Though he is looking forward to ubiquitous cheap wireless
networking, he doesn’t think portability is going to have much of an impact on gaming.

“Hard core gamers tend to have a mountain
of equipment to really get into playing a video game, if you’re going to
be obsessive about it, and you just can’t take that with you. Some
technology that allows the experience to become more immersive is probably the
next big change for gaming. I don’t know what that technology will be, although
that [virtual reality] gear from the ’80s didn’t ever really seem to go anywhere.

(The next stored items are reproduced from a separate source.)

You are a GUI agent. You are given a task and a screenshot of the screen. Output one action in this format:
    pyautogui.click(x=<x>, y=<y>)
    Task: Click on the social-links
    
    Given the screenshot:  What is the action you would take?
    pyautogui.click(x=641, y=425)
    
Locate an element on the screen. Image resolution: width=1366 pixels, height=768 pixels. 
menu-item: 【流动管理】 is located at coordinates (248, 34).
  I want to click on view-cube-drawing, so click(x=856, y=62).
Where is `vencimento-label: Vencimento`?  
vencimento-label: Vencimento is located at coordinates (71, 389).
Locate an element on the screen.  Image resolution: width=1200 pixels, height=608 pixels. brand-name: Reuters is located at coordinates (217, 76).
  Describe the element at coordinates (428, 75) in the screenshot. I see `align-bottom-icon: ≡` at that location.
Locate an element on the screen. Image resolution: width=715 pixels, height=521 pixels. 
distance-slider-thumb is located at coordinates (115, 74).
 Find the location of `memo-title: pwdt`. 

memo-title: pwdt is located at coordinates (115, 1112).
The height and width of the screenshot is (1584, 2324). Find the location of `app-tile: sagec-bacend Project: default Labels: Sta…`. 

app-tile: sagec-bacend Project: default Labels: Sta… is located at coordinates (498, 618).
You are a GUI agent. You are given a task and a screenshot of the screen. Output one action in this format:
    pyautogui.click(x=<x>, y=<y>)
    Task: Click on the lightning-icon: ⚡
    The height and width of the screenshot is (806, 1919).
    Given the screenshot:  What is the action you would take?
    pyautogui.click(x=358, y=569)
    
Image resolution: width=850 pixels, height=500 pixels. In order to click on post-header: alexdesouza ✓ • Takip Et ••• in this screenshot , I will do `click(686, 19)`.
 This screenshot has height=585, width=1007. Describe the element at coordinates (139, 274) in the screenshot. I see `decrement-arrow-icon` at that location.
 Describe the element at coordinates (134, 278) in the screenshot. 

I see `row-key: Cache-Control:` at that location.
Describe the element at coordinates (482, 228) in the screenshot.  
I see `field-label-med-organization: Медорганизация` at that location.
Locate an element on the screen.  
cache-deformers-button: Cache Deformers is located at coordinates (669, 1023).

“I don’t know if I’m anticipating anything as much as it’s really
fun to be here right now and be able to watch, to be right on the edge of the
curve, to be able to see and play with the new things right as they
come out.”

As far as his own future goes, he hopes, after maybe going into
independent consulting and then retiring early, that “play” will
eventually be the operative word in that sentiment.

About Bob Zimbinski

First computer: Radio Shack TRS-80

Favorite all time game: Looking Glass’ Thief and Thief 2 are probably the
greatest games I’ve ever played on any platform. Loki’s
Linux port of Myth 2: Soulblighter
is a game I still play at least
weekly. It came out in mid-1999. If I was any good at it, I’d have beaten it by
now, but I still really like it. :)”

Favorite Album: The Orb’s Adventures Beyond the Ultraworld,
Orb.

Just finished reading: A World Lit Only by Fire: The Medieval
Mind
and the Renaissance Portrait of an Age
, by William Manchester.

Magazine subscriptions: Double Take, PC Gamer, Harper’s, Linux
Journal.

Stats of his home system: It’s a 700mhz Pentium III system with the typical
specs: 256m RAM, nVidia [that’s the key component] GeForce 2 video
card, big-ass hard drive, four-speaker sound card.